The integer linear program goes like this:

1. minimize (sum for all candidates i,j) w_(i,j) * x_(i,j)

subject to

2. for all distinct candidates a, b: x(a,b) + x(b,a) = 1
3. for all distinct candidates a, b, c: x(a,b) + x(b,c) + x(c,a) >= 1
4. for all distinct candidates a, b: x(a,b) is integer.

where w(i,j) is the strength of i's defeat over j according to the 
transformed (wv, margins, etc) Condorcet matrix, and x(a,b) is 1 if a is 
ranked lower than b, 0 otherwise. The constraint designated 2. 
disqualifies all solutions where some pair of candidates mutually beat 
each other, while 3. disqualifies solutions where the triangle 
inequality doesn't hold (i.e. the social ordering has cycles).

 From the ILP, we can see that it doesn't make any decision about which 
score-44 ordering it would pick. In that respect, there is a tie. 
However, the minimization strictly constrains the method to pick one of 
the score-44 orderings, something that VoteFair does not do.

The paper in which this formulation is given also defines Kemeny as follows:

"For any two candidates a and b, given a ranking r and a vote v, let 
delta_a,b(r,v) = 1 if r and v agree on the relative ranking of a and b 
(they either both rank a higher or both rank b higher) and 0 if they 
disagree. Let the /agreement/ of a ranking r with a vote v be given by 
(sum over all candidates a,b) delta_a,b(r, v), the total number of 
pairwise agreements. A /Kemeny ranking r/ maximizes the sum of 
agreements with the votes, [sum over v] [sum over a,b] [delta_a_b(r, v)]".
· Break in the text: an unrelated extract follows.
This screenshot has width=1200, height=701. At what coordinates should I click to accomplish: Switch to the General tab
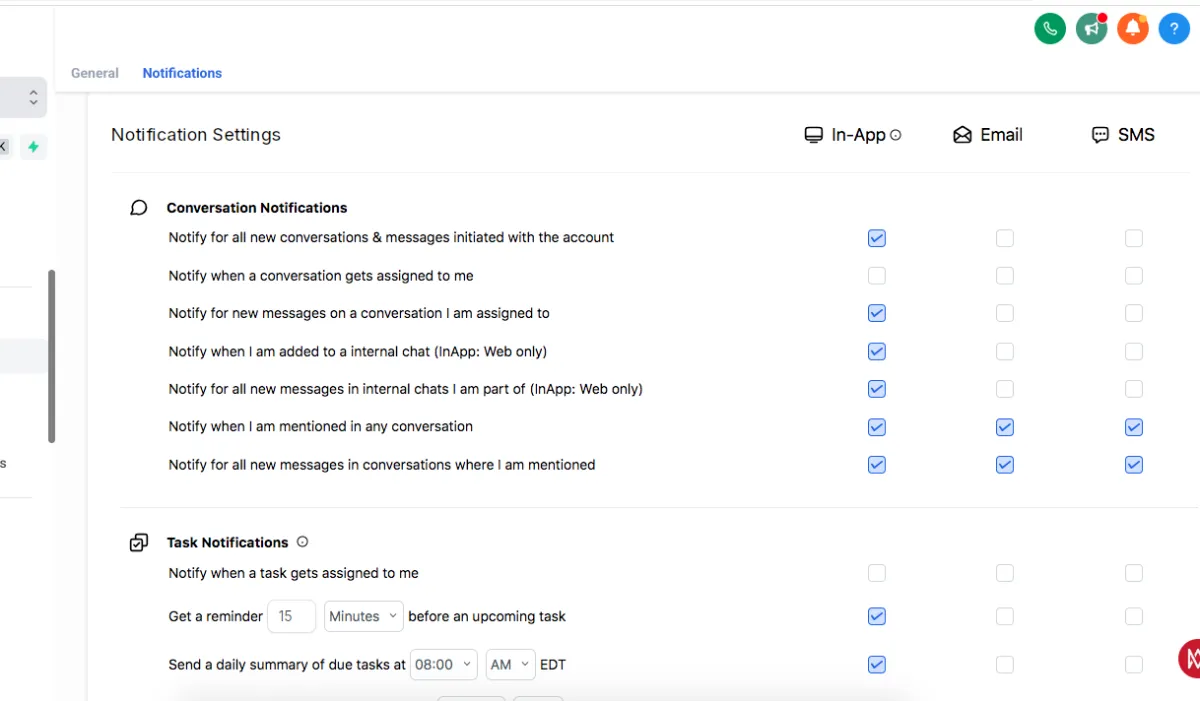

I.e. a Kemeny social ordering is one which maximizes the sum of 
agreements. The paper does not explicitly say that the Kemeny method 
should pick a Kemeny ordering, but that seems evident; and if it is, the 
only difference between a tied scenario and a non-tied scenario is how 
many Kemeny orderings are available for the method to choose from.

> The open-source VoteFair ranking software resolves this situation by
> calculating the average ranking of each choice over all the sequences
> that have the same highest score. In this case, if we number the
> positions starting at 1 for the beginning of the sequence, the average
> ranking for choice C is 1.5, the average ranking for choice B is 2.0,
> the average for choice D is 2.5, and the average for choice A is 4.0.
> This puts choice C (at 1.5) above choice B (at 2.0).
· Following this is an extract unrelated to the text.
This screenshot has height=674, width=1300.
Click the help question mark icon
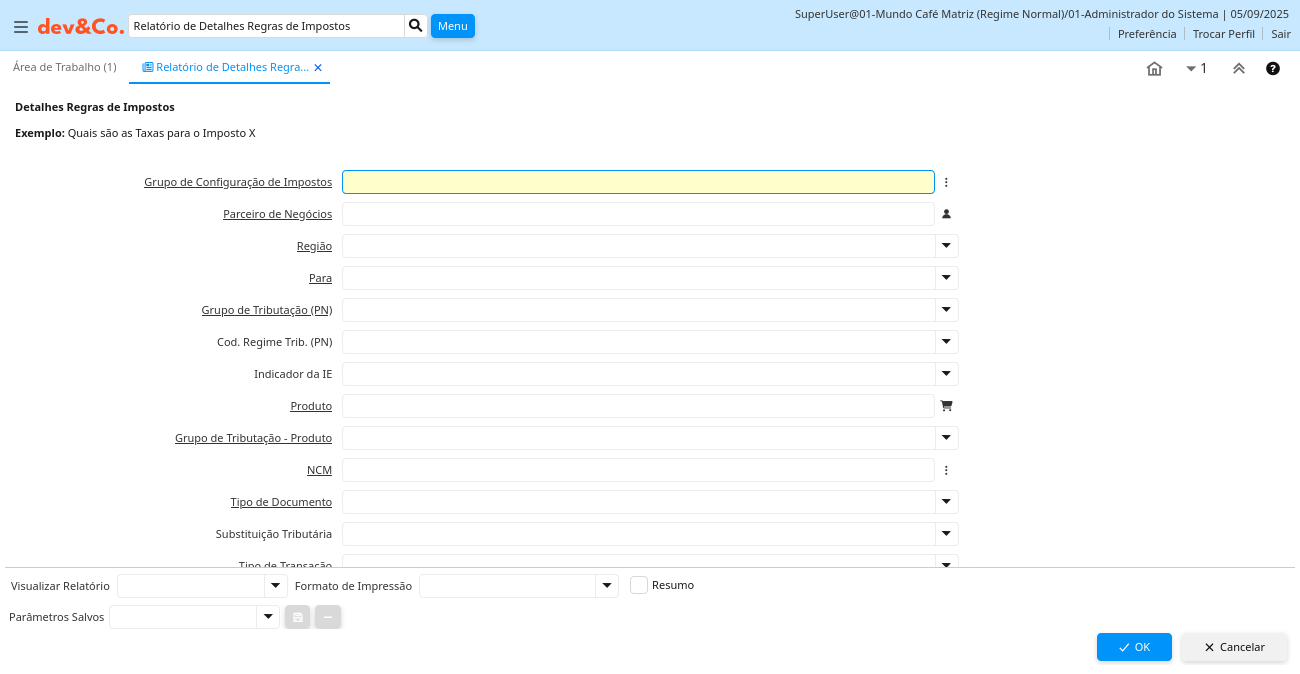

So VoteFair runs a virtual Borda election among all Kemeny-optimal 
orders? That is one way to do it, but it isn't Kemeny.

> Simplicity for the person who writes the software is a tiny issue
> compared to simplicity for the voters (in terms of ballot type and
> marking strategies), and compared to simplicity in terms of
> understanding the algorithm (which is a big challenge for the
> Condorcet-Schulze method), and compared to the issue of voters trusting
> the results (which relates to mathematical arguments being difficult for
> most people to understand).

Perhaps mathematical arguments are difficult for most people to 
understand, but I don't think that mechanism-centric arguments are all 
that simple, either. In VoteFair, for instance, you have the presort, 
the actual sort, and then quite a number of post-sort fixes to handle 
ambiguities. While it's not as directly impenetrable as, say, an 
eigenvector-based Condorcet method, that would still leave a lot of 
complexity.

VoteFair seems to be neither the best choice if the voters are concerned 
about mathematical elegance (in which case Schulze is simpler) or if 
they're concerned about transparency (because many things could hide in 
the ambiguity resolution part or the choice of sorting algorithms, and 
because other methods, like Ranked Pairs, are simpler). So there must be 
some other reason to prefer VoteFair.

If I recall correctly, Schulze says something like: A indirectly beats B 
by a magnitude of x if A either directly beats B by at least magnitude 
X, or A beats someone who indirectly beats B by at least magnitude X. A 
indirectly beats B (period) if A indirectly beats B by a greater 
magnitude than B indirectly beats A. The candidate who indirectly beats 
most of the other candidates wins.

Ranked Pairs is less mathematical: sort defeats in order of magnitude. 
Go down the list, making your social ordering consistent with the defeat 
unless that would contradict something you affirmed earlier.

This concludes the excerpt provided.